The critical study of Donne’s sermons has started to pay more attention to their character as occasional acts of communication, with distinct rhetorical purposes.[49] An impressive example is Brent Nelson’s recent book on Donne’s sermon rhetoric, Holy Ambition, which draws attention to the passion of desire in so far as it is a form of “courtship”—sexual, social, and transcendent. The idea is related to Kenneth Burke’s understanding of rhetoric as an attempt to bridge the “conditions of estrangement,” or the sexual, social, and transcendent hierarchies.[50] “Courtship” describes Donne’s overall rhetorical purpose—that is, his attempt to move his audience toward greater devotion.[51] While a sermon ostensibly tries “to admonish the sinful, to encourage the saints, to comfort the sorrowful,” the overall function of Donne’s sermon rhetoric, as Nelson understands it, is understood as a “purgative-redemptive” ambition toward the ultimate term of courtship, God.[52] The passion of desire, naturally, becomes the principal focus.
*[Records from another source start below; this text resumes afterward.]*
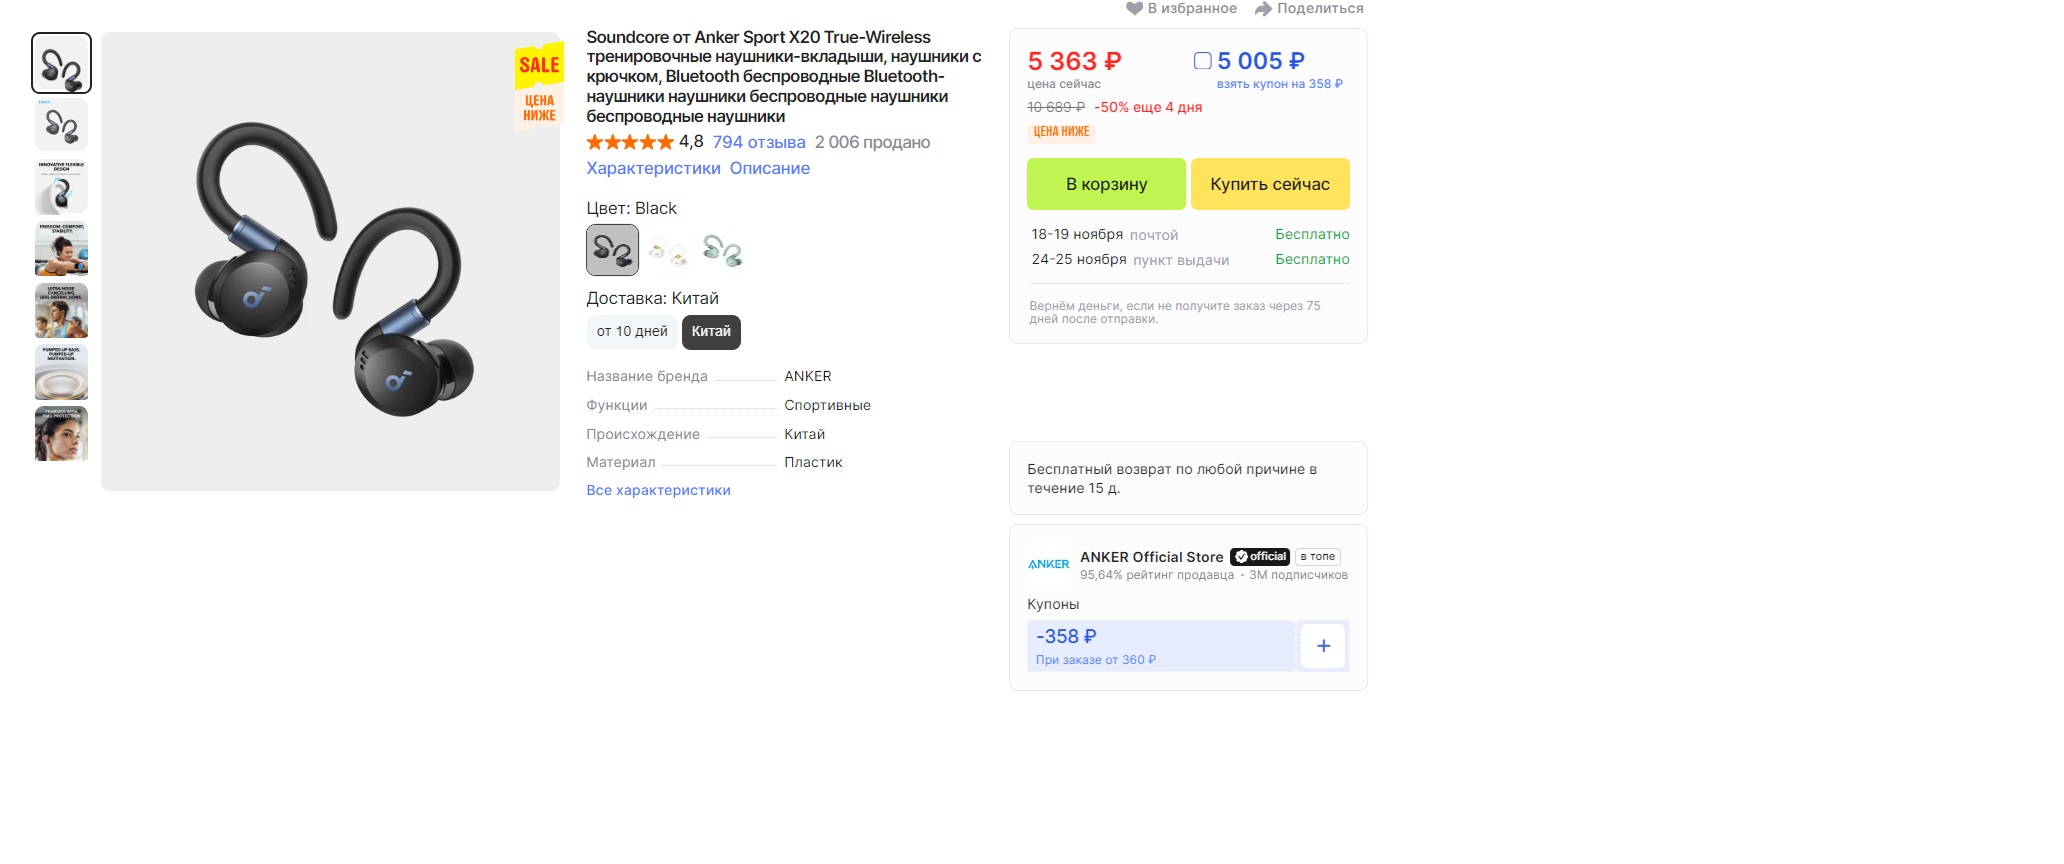This screenshot has height=864, width=2064.
Task: Click the share arrow icon
Action: point(1263,9)
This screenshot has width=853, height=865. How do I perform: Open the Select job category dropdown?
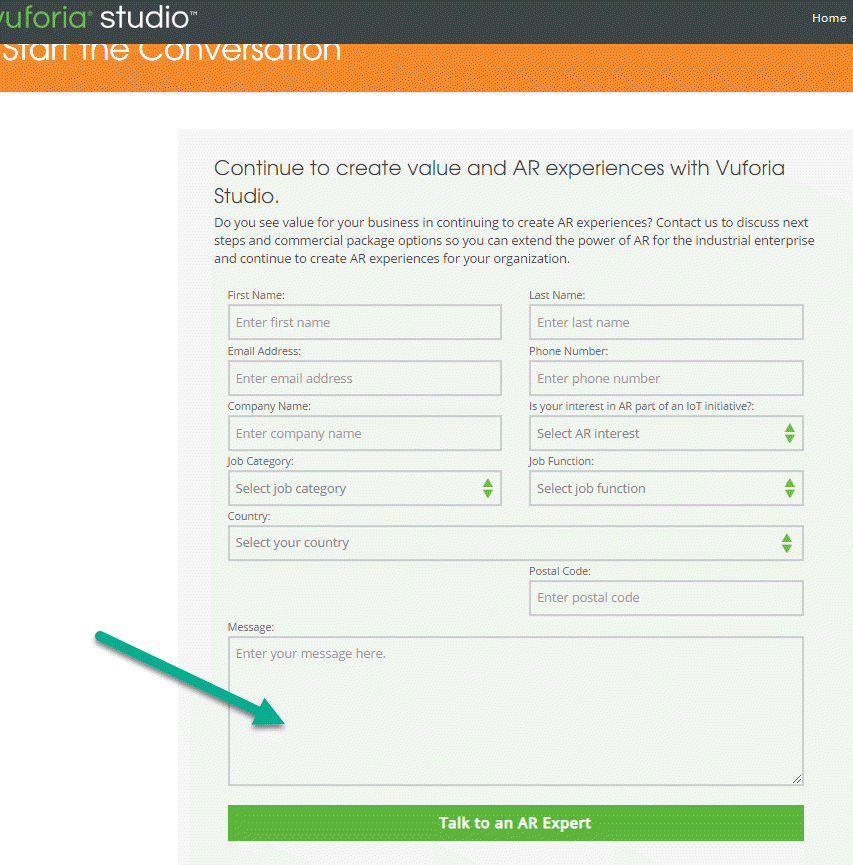pyautogui.click(x=364, y=489)
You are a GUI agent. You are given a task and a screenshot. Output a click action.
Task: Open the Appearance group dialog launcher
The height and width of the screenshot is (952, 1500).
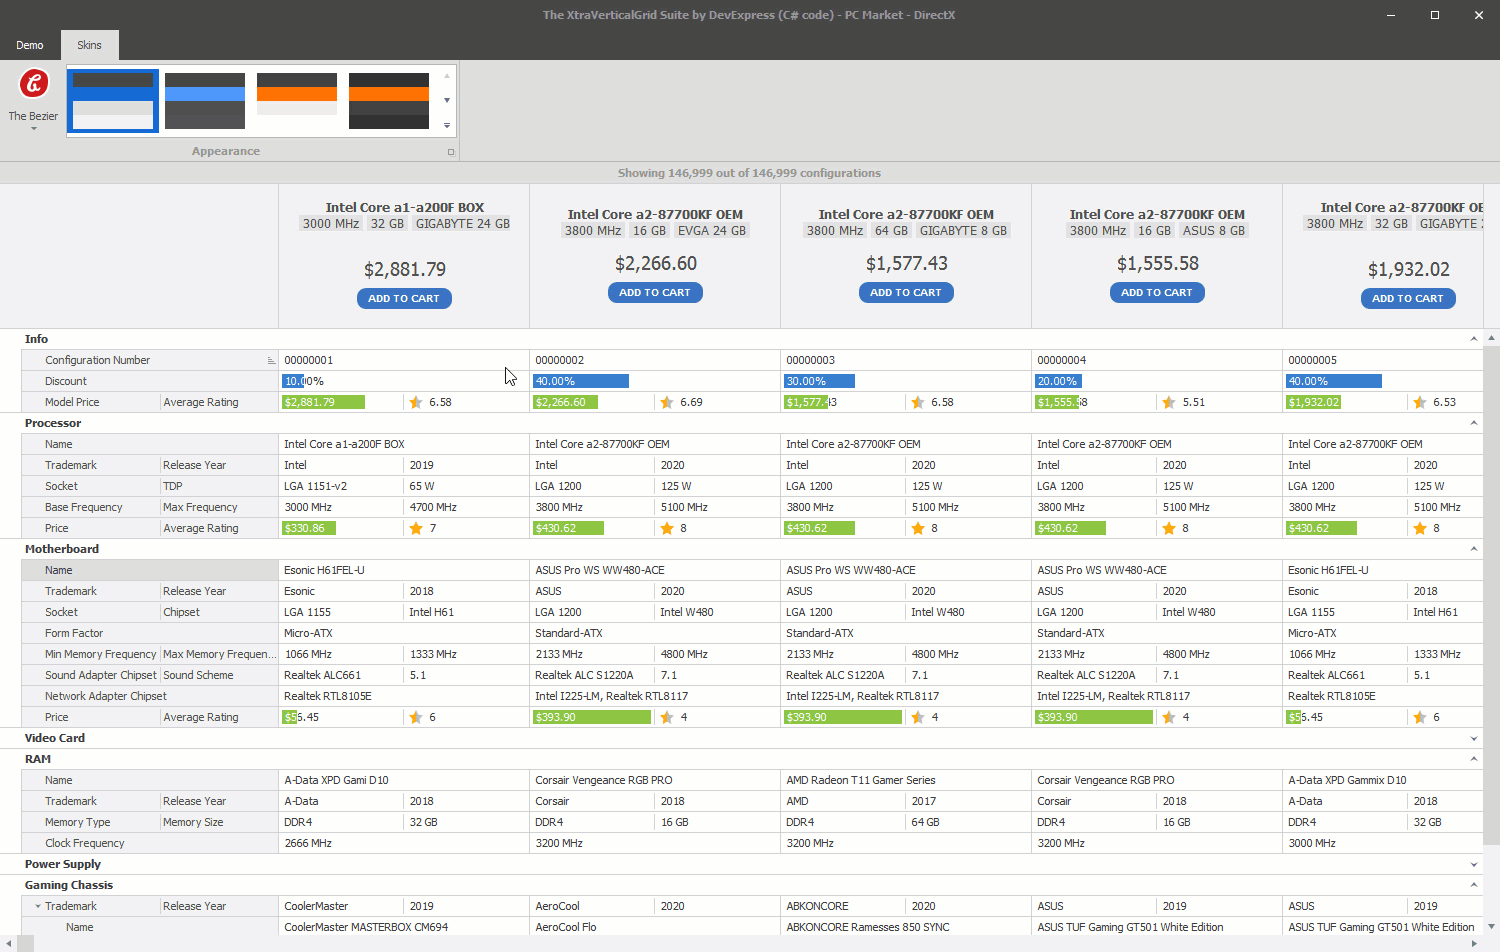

However, it is important to ask how Donne’s rhetoric in specific sermons is engaging other passions that may be relevant to his contexts, such as fear, hatred, hope, despair, and so on, and how those passions might relate to each other.[53] In what follows I analyze the figurative rhetoric of two sermons of Donne’s that deal with sorrow, despair, fear, and joy, in particular.

Donne’s sermon on Job 13:15, “Loe, though he slay me, yet will I trust in him” (III, 3: 187–205) was given for the Countess of Bedford at Harrington House on January 7, 1620/21.[54] It is a consolation sermon arguing that to see God within life’s calamities is to see his workmanship in our lives leading toward a higher good and purpose.[55] Donne constructs a theodicy around Job’s life, suffering, death, and his perpetual sentiment of trust in God despite all. The text was perhaps chosen with the troublesome circumstances of Lady Bedford’s recent past in mind. Between 1610 and 1620 Lady Bedford had to deal with a whole series of deaths in her immediate family: her daughter in 1610, a miscarriage in 1611, her father in 1613, her brother in 1614.[56] On top of that, she was seriously ill between 1612 and 1613, and her own patron, the powerful Robert Cecil, died in 1612. Later in the decade, amid the crisis of her own aristocratic family’s debts and her desperate attempts to offset them with patronage and royal grants, Queen Anne (on whom Lady Bedford was attending) died in 1619. It makes sense that in 1621 Donne should craft for her a sober-minded consolatory sermon striving to make sense of suffering and inevitable death but also the sense of transitoriness, sharply reflected in the Countess’s own dwindling (Harrington) family estate. Donne’s sermon addresses the feelings of intense sorrow and the sense of defeat that must have been relevant to Lady Bedford and her circle. His tropical rhetoric, I would argue, sets out to turn the perceptions that might have led to such sorrow into ones that encourage a passion like hopeful anticipation of the positive results of suffering for Christ.